Erstmals wird das Notstandsgesetz eingesetzt

Die erstmalige Anwendung des seit 1988 existierenden Notstandsgesetzes, des Emergencies Act, wird von politischen Beobachtern als "historischer Schritt" bezeichnet. Er ermöglicht es der Bundesregierung, Kompetenzen von Städten und Provinzen zu übernehmen, wo diese der kritischen Klage nicht Herr werden. Die fundamentalen Bürgerrechte werden aber nicht außer Kraft gesetzt.

Trudeau bezeichnete am Montagnachmittag in Ottawa die Berufung auf das Notstandsgesetz als "letzte Option", von der nur sparsam Gebrauch gemacht werden dürfe. Die jetzige Situation nach "drei Wochen illegaler Blockaden" aber gebiete, dass den Behörden zusätzlich Handlungsmöglichkeiten gegeben würden. "Es geht darum, die Sicherheit der Kanadierinnen und Kanadier zu bewahren, die Arbeitsplätze zu schützen und Vertrauen in unsere Institutionen wiederherzustellen." Er verstehe die Frustration vieler über die Maßnahmen im Kampf gegen die Pandemie. "Aber die Blockade von Straßen und kritischer Infrastruktur und eure Nachbarn ihrer Freiheiten zu berauben, ist etwas ganz anderes. Es muss enden."

  Auch wenn nun das Notstandsgesetz als Bundesgesetz gilt, ist seine Anwendung laut Trudeau lokal begrenzt und zeitlich befristet. Das Parlament muss diese Woche noch zustimmen.

Die Unterbrechung des Warenverkehrs zwischen den USA und Kanada durch die Blockade der Trucker hat nach Berechnungen von Ökonomen die kanadische Volkswirtschaft bereits mehr als drei Milliarden kandische Dollar, etwa zwei Milliarden Euro, gekostet. Fertigungslinien der Automobilindustrie in der Provinz Ontario und im US-Staat Michigan wurden stillgelegt, weil Autoteile nicht geliefert werden konnten. Die Regierung der kanadischen Provinz Ontario hatte Ende vergangener Woche deshalb den Notstand verkündet.
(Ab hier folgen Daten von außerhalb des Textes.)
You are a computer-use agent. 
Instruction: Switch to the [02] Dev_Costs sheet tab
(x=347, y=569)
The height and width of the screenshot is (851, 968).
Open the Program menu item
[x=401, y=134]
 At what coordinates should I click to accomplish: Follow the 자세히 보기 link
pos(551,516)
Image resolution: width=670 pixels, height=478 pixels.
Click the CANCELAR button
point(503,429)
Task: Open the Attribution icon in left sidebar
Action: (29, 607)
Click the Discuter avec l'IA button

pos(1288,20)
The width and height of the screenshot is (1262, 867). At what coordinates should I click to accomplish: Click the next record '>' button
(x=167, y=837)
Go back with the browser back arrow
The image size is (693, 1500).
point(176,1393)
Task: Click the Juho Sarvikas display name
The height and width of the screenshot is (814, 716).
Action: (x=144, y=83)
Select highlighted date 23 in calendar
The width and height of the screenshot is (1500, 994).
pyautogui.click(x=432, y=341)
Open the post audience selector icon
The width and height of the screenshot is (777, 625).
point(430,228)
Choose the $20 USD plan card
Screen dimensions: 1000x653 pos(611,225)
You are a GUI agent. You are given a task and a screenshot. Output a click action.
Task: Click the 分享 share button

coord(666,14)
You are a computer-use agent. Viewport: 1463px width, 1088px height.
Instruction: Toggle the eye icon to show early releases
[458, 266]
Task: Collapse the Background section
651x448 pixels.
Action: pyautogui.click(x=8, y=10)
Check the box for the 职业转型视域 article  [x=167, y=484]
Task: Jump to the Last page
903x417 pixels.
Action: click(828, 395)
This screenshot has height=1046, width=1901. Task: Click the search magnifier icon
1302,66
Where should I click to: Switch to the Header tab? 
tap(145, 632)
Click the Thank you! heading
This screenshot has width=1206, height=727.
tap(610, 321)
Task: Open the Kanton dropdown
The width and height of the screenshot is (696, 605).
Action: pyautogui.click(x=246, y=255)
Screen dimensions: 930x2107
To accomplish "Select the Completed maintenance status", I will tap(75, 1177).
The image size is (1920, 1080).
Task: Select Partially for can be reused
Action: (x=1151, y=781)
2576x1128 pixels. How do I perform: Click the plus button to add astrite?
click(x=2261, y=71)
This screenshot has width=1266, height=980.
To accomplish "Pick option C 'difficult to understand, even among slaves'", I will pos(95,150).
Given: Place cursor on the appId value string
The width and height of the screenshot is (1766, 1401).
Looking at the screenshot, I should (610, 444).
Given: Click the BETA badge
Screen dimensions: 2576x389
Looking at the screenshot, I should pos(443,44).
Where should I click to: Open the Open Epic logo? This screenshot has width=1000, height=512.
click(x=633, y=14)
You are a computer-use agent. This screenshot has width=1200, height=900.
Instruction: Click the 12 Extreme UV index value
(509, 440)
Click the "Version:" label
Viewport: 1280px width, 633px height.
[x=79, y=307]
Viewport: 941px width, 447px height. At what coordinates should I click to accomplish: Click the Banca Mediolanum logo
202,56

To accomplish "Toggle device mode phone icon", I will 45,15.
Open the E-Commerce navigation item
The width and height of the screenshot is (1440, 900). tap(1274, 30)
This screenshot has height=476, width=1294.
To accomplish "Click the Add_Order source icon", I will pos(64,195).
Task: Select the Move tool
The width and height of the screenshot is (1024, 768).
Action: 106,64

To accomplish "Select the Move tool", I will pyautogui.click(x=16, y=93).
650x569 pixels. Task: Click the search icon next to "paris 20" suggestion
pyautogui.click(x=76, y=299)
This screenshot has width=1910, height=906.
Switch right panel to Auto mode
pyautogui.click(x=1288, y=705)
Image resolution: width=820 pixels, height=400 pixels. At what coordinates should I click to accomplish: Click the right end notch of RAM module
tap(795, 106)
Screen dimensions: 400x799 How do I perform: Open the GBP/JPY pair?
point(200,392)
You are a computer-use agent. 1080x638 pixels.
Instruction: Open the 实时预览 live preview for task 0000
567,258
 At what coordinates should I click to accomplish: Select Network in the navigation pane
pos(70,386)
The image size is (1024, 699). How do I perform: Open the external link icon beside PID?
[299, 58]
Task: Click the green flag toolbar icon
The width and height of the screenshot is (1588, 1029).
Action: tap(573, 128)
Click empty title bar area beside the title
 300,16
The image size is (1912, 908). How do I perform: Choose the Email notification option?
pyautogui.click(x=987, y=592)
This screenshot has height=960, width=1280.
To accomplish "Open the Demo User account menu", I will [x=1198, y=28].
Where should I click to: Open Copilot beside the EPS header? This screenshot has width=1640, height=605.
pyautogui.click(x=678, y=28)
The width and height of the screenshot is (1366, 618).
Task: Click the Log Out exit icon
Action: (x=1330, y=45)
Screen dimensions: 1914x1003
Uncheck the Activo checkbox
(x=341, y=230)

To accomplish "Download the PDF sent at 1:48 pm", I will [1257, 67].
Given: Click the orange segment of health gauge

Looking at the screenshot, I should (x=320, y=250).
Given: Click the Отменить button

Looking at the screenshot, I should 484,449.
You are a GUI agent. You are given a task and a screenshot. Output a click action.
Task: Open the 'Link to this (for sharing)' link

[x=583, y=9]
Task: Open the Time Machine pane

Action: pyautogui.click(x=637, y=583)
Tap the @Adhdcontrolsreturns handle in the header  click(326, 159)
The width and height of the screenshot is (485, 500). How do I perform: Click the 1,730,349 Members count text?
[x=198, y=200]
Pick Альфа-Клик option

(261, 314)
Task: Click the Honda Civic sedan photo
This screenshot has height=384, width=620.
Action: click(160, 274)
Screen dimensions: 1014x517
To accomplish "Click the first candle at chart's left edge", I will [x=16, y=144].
Am Wochenende hatten Bürger in Ottawa, die sich von der Polizei im Stich gelassen fühlen, die Gegenwehr selbst in die Hand genommen und einen Konvoi mit 25 Lastwagen gestoppt, der auf dem Weg in die Innenstadt war.

Familien solidarisieren sich mit demonstrierenden Truckern

Doch die Trucker zeigen keine Bereitschaft, den Protest zu beenden. "Alles ist friedlich und Liebe", sagte ein Trucker am Montag. Gestützt wird diese Einschätzung von Bildern, die Partystimmung zeigen, und von Familien mit Kindern, die den Protest als Kampf für ihre Freiheiten bezeichnen. Auch einige Trucker haben ihre Kinder mitgebracht, die bei ihnen in den Lastwagenkabinen wohnen. Dies erschwert der Polizei das Eingreifen.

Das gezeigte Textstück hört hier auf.